Business requirements and the sapiens customer experience

The afternoon of Dreams #SpainFoodTechNation filled the ring with great anticipation to hear from the top brass of the elBulli Foundation: Ferran Adrià, Lluís García and Ferran Centelles. In an entertaining and interactive talk, and based on the Sapiens methodology of the foundation they run, they outlined one by one the economic and operational challenges of today's gastronomic catering, pointing out useful and interesting clues to help restaurants remain competitive in an increasingly demanding and changing environment. ‘In Spain there are 3,000 gastronomic restaurants, which would require more than 54 million customers to fill them. The failure rate is very worrying, and is always due to the lack of a business plan and good management control.
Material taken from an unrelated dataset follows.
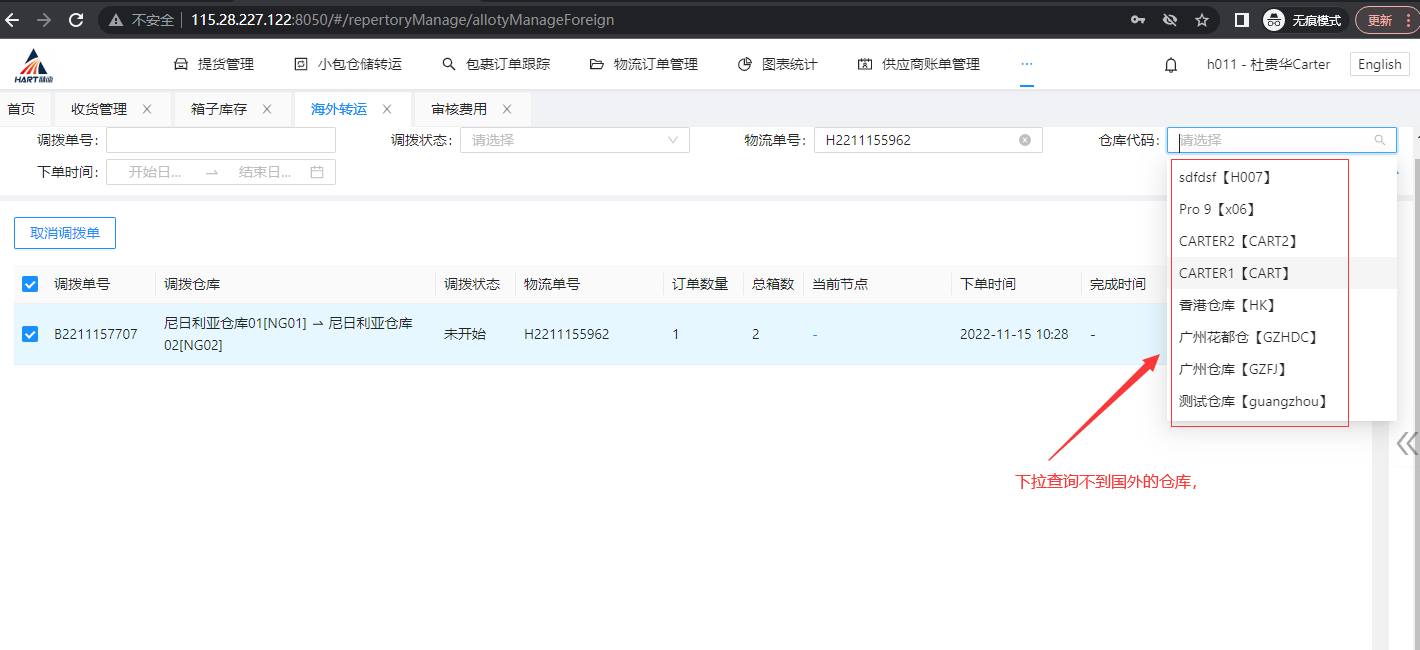Open the 调拨状态 dropdown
We need to look at the business from a cross-cutting perspective, and invest in communicating what we do in the right way’, warned Adrià, president of the elBulli Foundation.

Its managing director, Lluís García, described the customer experience in a gastronomic restaurant as ‘the most complex a human being can have in their life, because it combines the sensory with the emotional’, something that Ferran Centelles, sommelier and Wine Director of the elBulli Foundation, reasoned from his perspective as a customer ‘as the homo sapiens that he is. Our brain accounts for 2% of our body weight, but consumes 25% of the 2,000 calories the body needs daily to function’, he revealed, reviewing the different biases, stimuli and reactions to which he is subjected in the restaurant dining room, acting out scenes from everyday life in a dining room with the help of the audience.